Proteoglycans isolated from dissociative extracts of differently aged human articular cartilage: characterization of naturally occurring hyaluronan-binding fragments of aggrecan

• Published in: Biochemical journal Vol. 304 ( Pt 3); no. 3; pp. 887 - 894
• Main Authors: Vilim, V, Fosang, A J
• Format: Journal Article
• Language: English
• Published: England 15.12.1994
• Subjects: Adolescent; Adult; Aged; Aged, 80 and over; Aggrecans; Aging - metabolism; Cartilage, Articular - chemistry; Cartilage, Articular - metabolism; Catalysis; Centrifugation, Density Gradient; Electrophoresis, Polyacrylamide Gel; Endopeptidases - metabolism; Extracellular Matrix Proteins; Humans; Hyaluronic Acid - analysis; Hyaluronic Acid - metabolism; Lectins, C-Type; Proteoglycans - analysis; Proteoglycans - isolation & purification; Proteoglycans - metabolism
• ISSN: 0264-6021; 1470-8728
• DOI: 10.1042/bj3040887

Proteoglycans extracted with 4 M guanidinium chloride from young (mean 20 years) or old (mean 79 years) macroscopically normal human articular cartilage were separated by density gradient centrifugation and Q-Sepharose chromatography and characterized by gradient gel SDS/PAGE and immunodetection before and after removal of glycosaminoglycan chains.

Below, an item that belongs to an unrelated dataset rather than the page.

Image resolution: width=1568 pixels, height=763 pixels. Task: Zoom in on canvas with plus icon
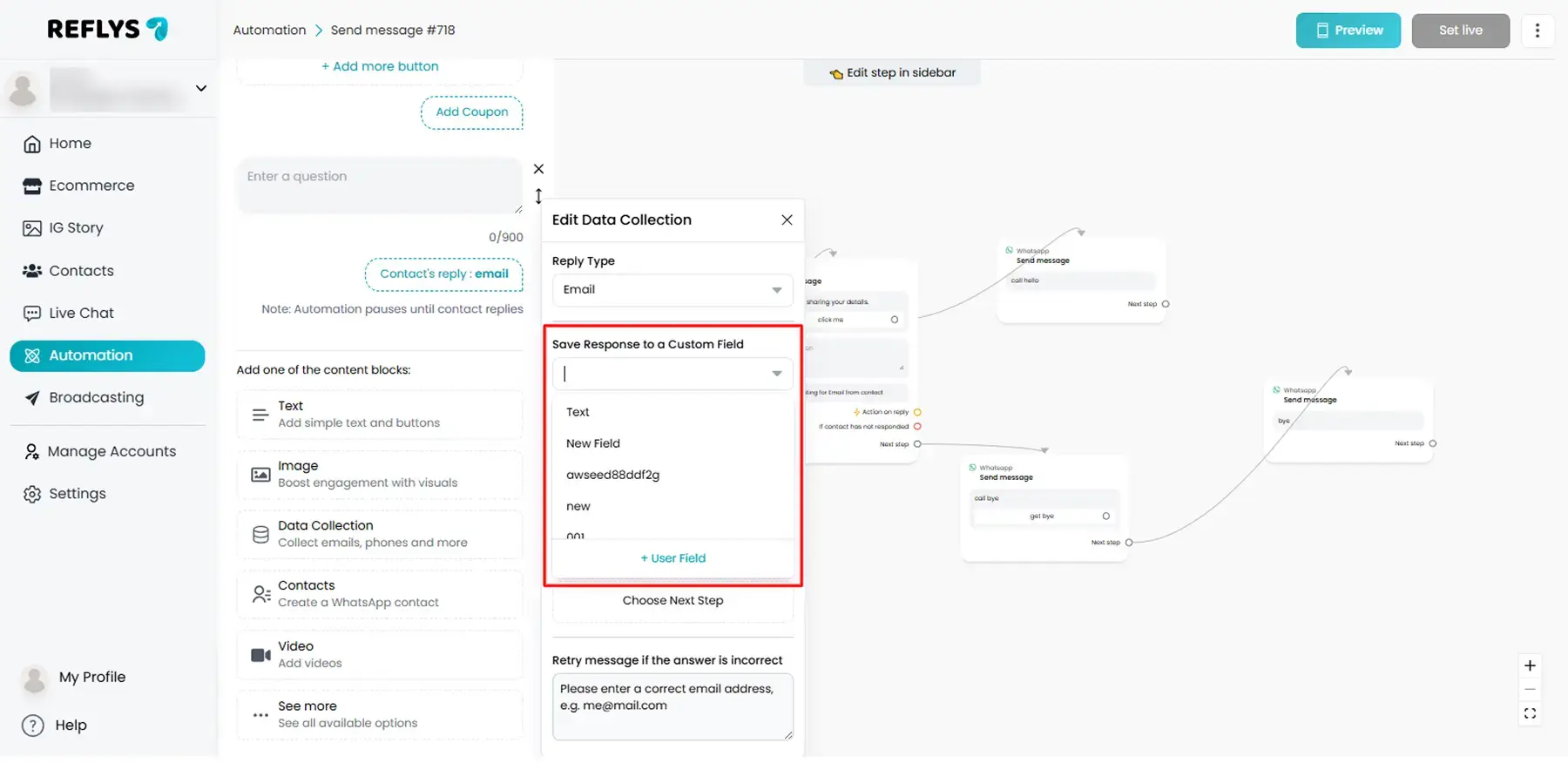pos(1530,666)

The extracts contained two large populations of aggrecan, a population of small N-terminal aggrecan fragments, as well as decorin, biglycan and fibromodulin. The distribution of all these species in density gradient fractions has been determined. The large aggrecan populations comprised four different chondroitin sulphate-bearing core proteins while the population of smaller fragments comprised eight different components. The two smallest fragments (35 and 42 kDa), identified as the first globular domain of aggrecan (N-terminal) (G1) and containing no glycosaminoglycan, were detected only in extracts of old cartilage. A 55 and a 70 kDa fragment of G1 were present in both keratan sulphate-containing and non-keratan sulphate-containing forms. Four other fragments, each containing keratan sulphate epitopes, were identified and these contained either G1 epitopes (one 95 kDa species), or G1 and G2 epitopes (three species). These results have suggested that proteolytic processing at the N-terminus is more extensive than has previously been recognized and raises the possibility that more than one proteinase may be involved in aggrecan degradation in vivo. With the exception of the two smallest G1 fragments, the repertoire of proteoglycan fragments found in young and old human articular cartilage is essentially the same, although the relative abudnance of various species differed. The older tissue contains a larger proportion of C-terminally truncated aggrecan fragments and a significantly decreased content of decorin and biglycan.